Cuando llegó a la Presidencia en 2017, se encontró con resistencias internas. Sus asesores económicos, los grandes grupos empresariales, buena parte del Congreso y hasta su hija Ivanka frenaron su plan arancelario más radical. Solo logró imponer aranceles puntuales sobre el acero, el aluminio y a China.

China es, también, parte de la respuesta. El equipo comercial de la Casa Blanca ha insistido esta semana en llamadas con periodistas en que, cuando Trump aplicó sus aranceles en el primer mandato, los analistas y los mercados alertaron de una debacle que nunca llegó. Es más, Biden mantuvo esos aranceles, por más de 360.000 millones de dólares. «Espero que en sus informaciones publiquen esto: los medios fracasaron, se equivocaron con sus predicciones y ahora va a pasar lo mismo».

Ese es el tono que impera en la Casa Blanca: desafiante, impermeable al pánico de los mercados y ajeno a las advertencias.
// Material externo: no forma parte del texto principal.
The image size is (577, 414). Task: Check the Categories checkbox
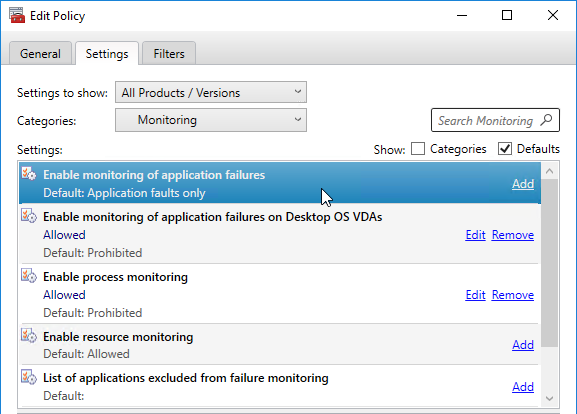click(418, 149)
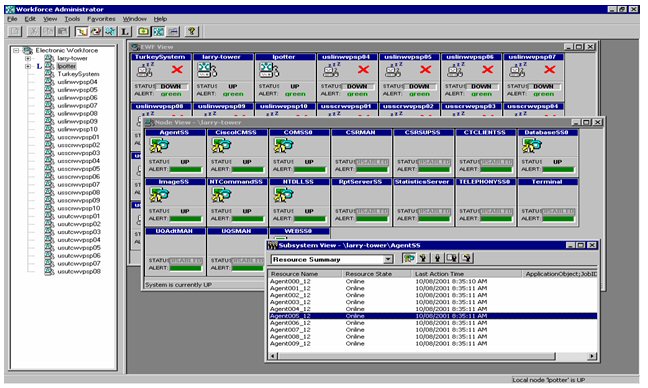Open the Tools menu

click(72, 19)
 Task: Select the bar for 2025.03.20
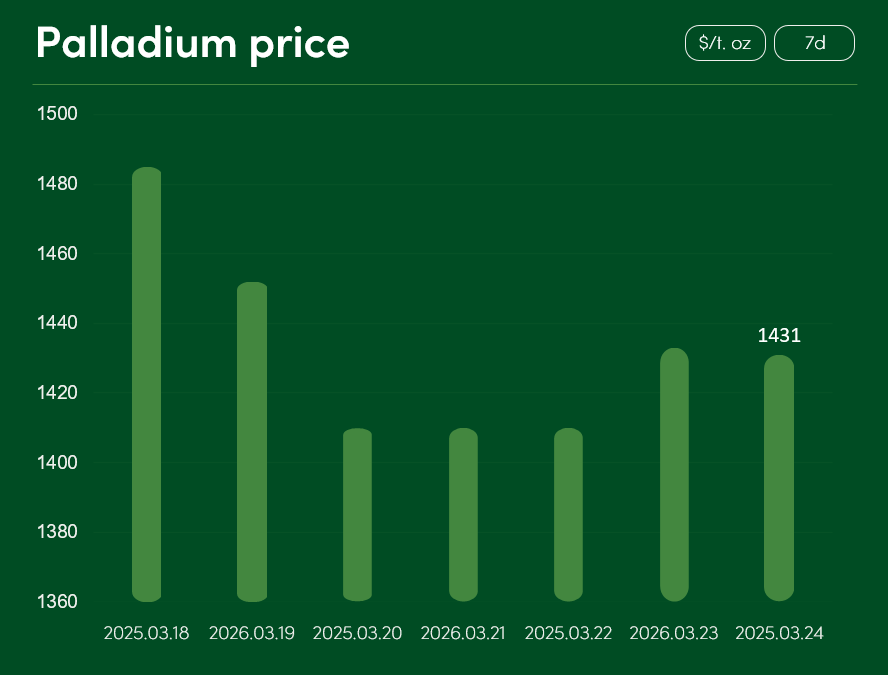pyautogui.click(x=357, y=515)
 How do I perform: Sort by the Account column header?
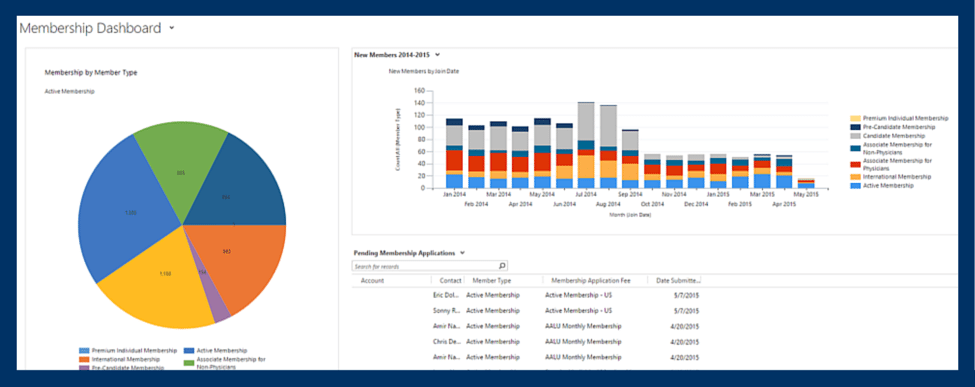(x=372, y=281)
Trump actúa con la convicción de que esta vez no hay marcha atrás. Ha purgado a los moderados, se ha rodeado de fieles y gobierna sin frenos. La caída de las Bolsas, las alertas de la Reserva Federal, las protestas de los socios comerciales… todo eso, en su visión, es parte del precio de una victoria más grande: recuperar el control absoluto sobre la economía estadounidense.
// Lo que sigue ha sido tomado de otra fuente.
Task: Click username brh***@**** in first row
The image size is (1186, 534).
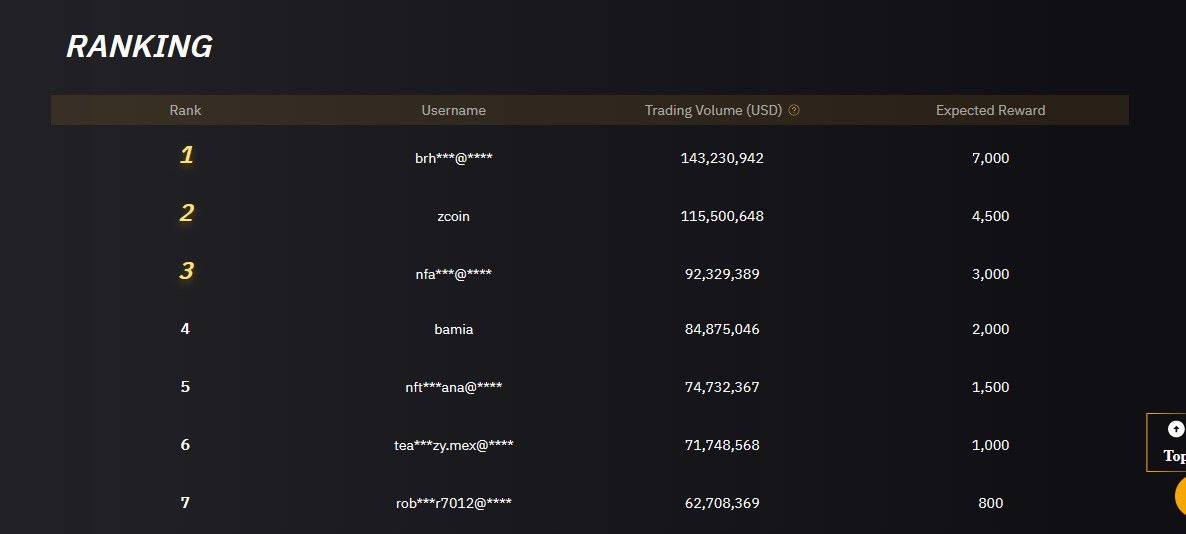Action: tap(453, 158)
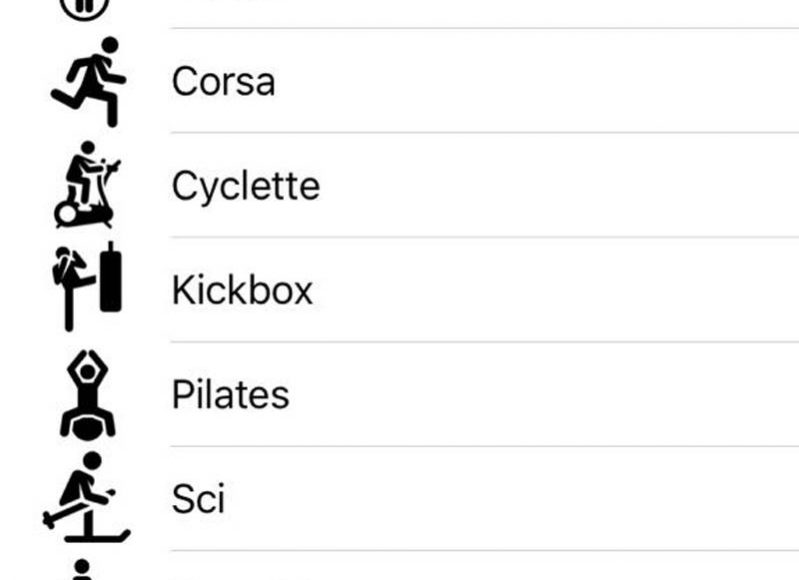799x580 pixels.
Task: Select the cut-off list row above Corsa
Action: [400, 14]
El jueves por la noche, a pocas horas de la debacle prevista en los mercados, Trump decidió abandonar la Casa Blanca. Voló a Florida, se instaló en Mar-a-Lago y pasó el viernes en el campo de golf, intercalando partidas con llamadas telefónicas y publicaciones en las redes sociales. En una de ellas escribió: «Solo los débiles fracasan».
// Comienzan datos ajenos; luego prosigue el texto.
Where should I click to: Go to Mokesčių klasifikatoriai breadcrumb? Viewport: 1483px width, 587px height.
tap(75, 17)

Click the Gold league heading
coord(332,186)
La gran duda ahora, tanto en las capitales de los socios y adversarios de EE.UU. como en Wall Street, es qué hacer. ¿Es esto una estrategia de negociación, una oportunidad para redefinir los términos del comercio global? ¿O es, sencillamente, la nueva realidad? Trump no lo está haciendo para obtener concesiones, sino para imponer su visión. Como en sus libros y entrevistas de los años 80, insiste en que quien no gana, pierde; que abrir el mercado sin pedir nada a cambio es «una estupidez».

Desde que publicó aquel anuncio en 1987 acusando a Japón de aprovecharse de EE.UU., Trump repite la misma idea con diferentes palabras: que las naciones aliadas se enriquecen a costa del contribuyente americano. En sus memorias, en televisión, en mítines, ha sostenido que imponer aranceles es una forma de restablecer el equilibrio. Y, ahora que tiene el poder absoluto, sin rivales internos y con una Administración leal, ha decidido ejecutar por fin ese plan, con una simple fórmula: castigo a todo país que exporta sin contribuir.

En sus memorias, en televisión, en mítines, ha sostenido que imponer aranceles es una forma de restablecer el equilibrio

Para Trump, el comercio internacional no es cooperación. Quien no domina, se deja dominar. En 1988, enfurecido porque una empresa japonesa le arrebató en subasta el piano que se usó en la película ‘Casablanca’, dijo en televisión: «Creo en los aranceles. Nos están robando. Tenemos que proteger el país». Lo que entonces parecía un exabrupto de empresario herido en su orgullo se ha convertido en doctrina presidencial. Y lo ha hecho justo cuando las condiciones globales hacen más difícil medir las consecuencias a corto plazo.

El precedente de McKinley

Además de su cruzada personal por los aranceles, Trump ha encontrado una referencia histórica que refuerza su visión. En discursos recientes, ha reivindicado abiertamente a William McKinley, el presidente republicano que a finales del siglo XIX financió al Estado casi exclusivamente con impuestos a las importaciones. Lo llama «el rey de los aranceles» y lo cita como modelo de cómo hacer rica a América sin tocar los ingresos de sus ciudadanos. Aunque su entorno reconoce que no es un lector aplicado, Trump ha interiorizado esta idea: si McKinley triunfó sin un impuesto sobre la renta, él también puede.

Pero lo que Trump omite es que McKinley, al final de su mandato, rectificó. Tras sufrir el desgaste político y económico de esas medidas, apostó por acuerdos comerciales recíprocos, exactamente lo que ahora la Casa Blanca de Trump rechaza. El día antes de ser asesinado, McKinley defendió el comercio abierto como vía de prosperidad.